Locate the line that contains "Given: Click the" in the entries below, then repeat it and every following line through the line that contains "Viewport: 706px width, 1568px height.", exactly, and no others.

### [PROVIDED MATERIAL]
☆ ☆ ☆
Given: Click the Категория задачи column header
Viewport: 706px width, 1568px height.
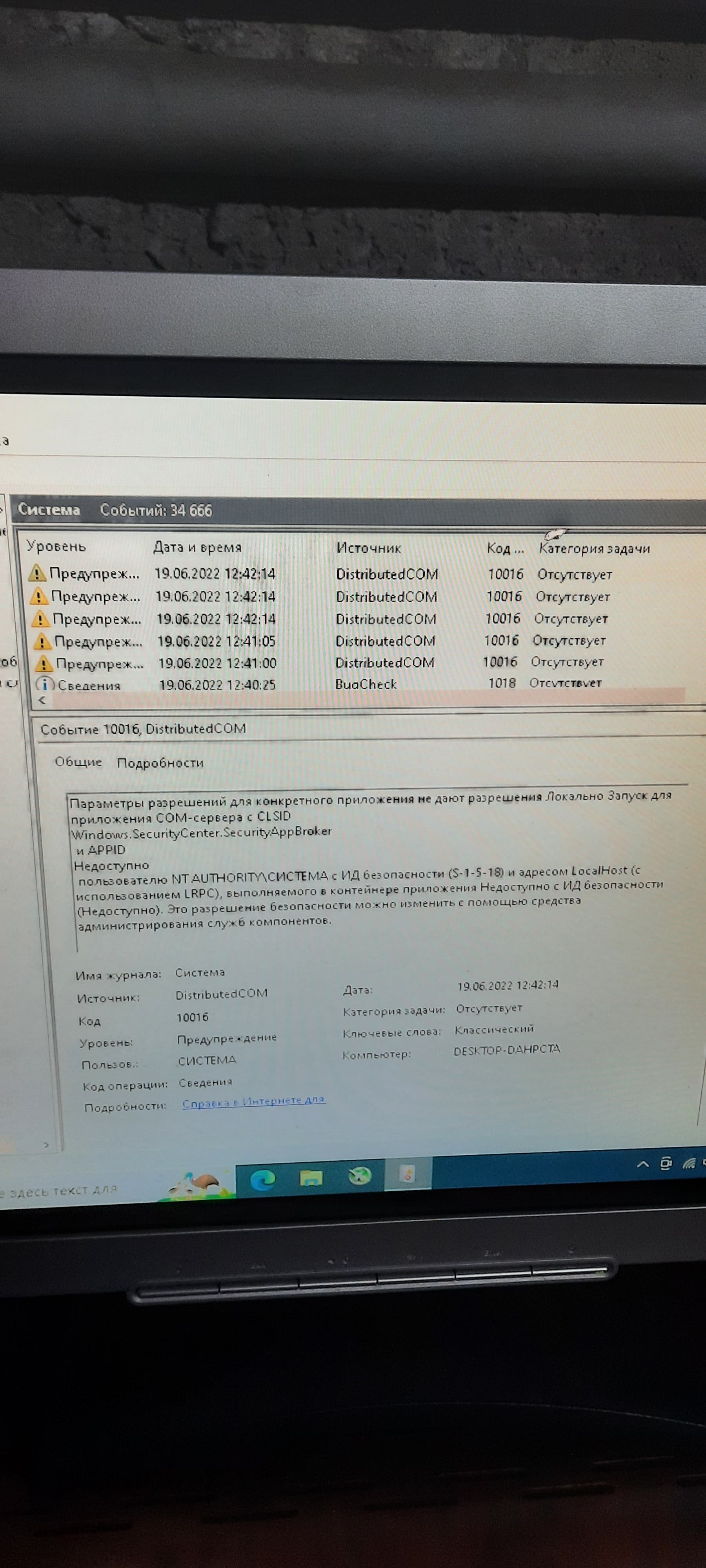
☆ ☆ ☆
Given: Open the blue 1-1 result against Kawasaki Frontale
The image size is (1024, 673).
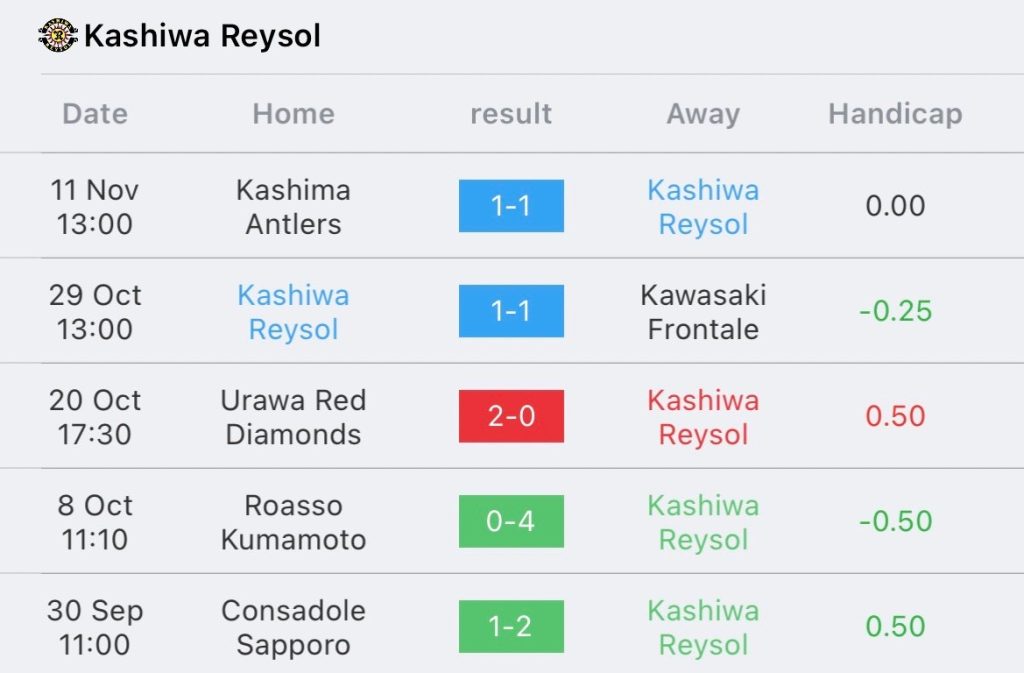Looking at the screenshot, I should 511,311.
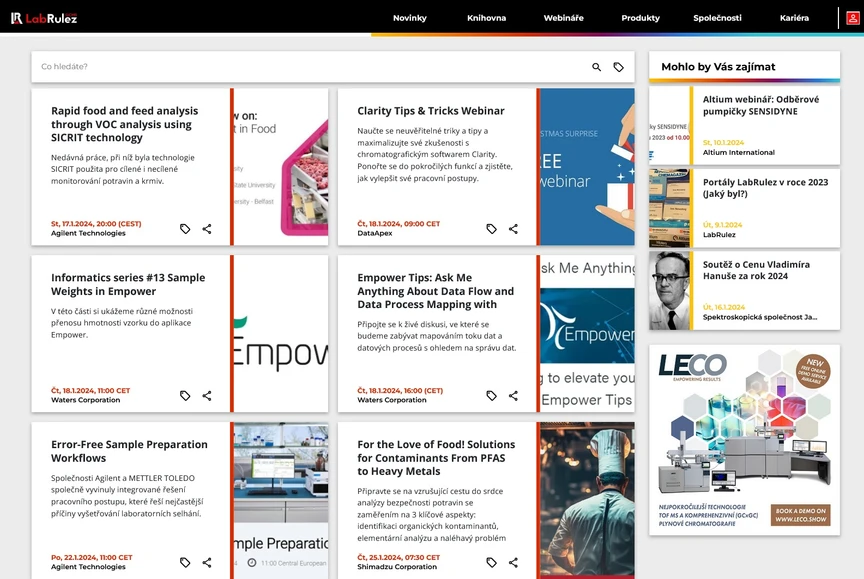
☆ ☆ ☆
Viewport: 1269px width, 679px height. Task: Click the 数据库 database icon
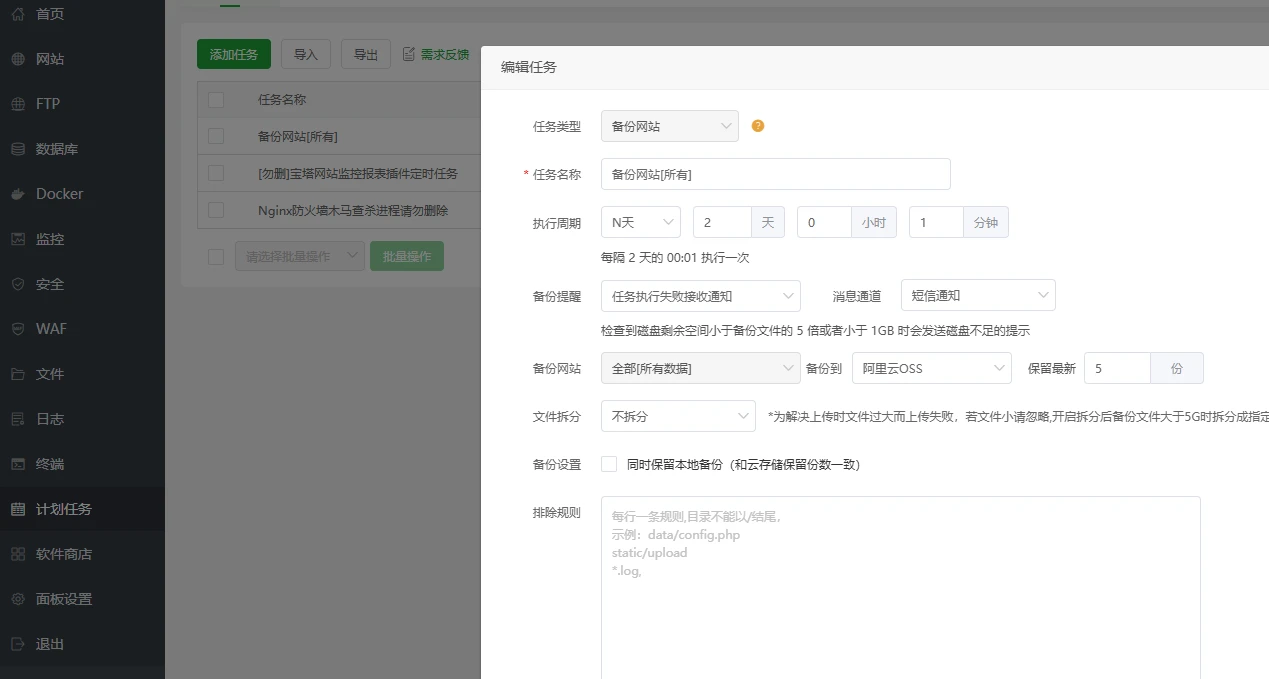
☆ ☆ ☆
### [REPLY TO THE TASK]
Given: Click the Категория задачи column header
Viewport: 706px width, 1568px height.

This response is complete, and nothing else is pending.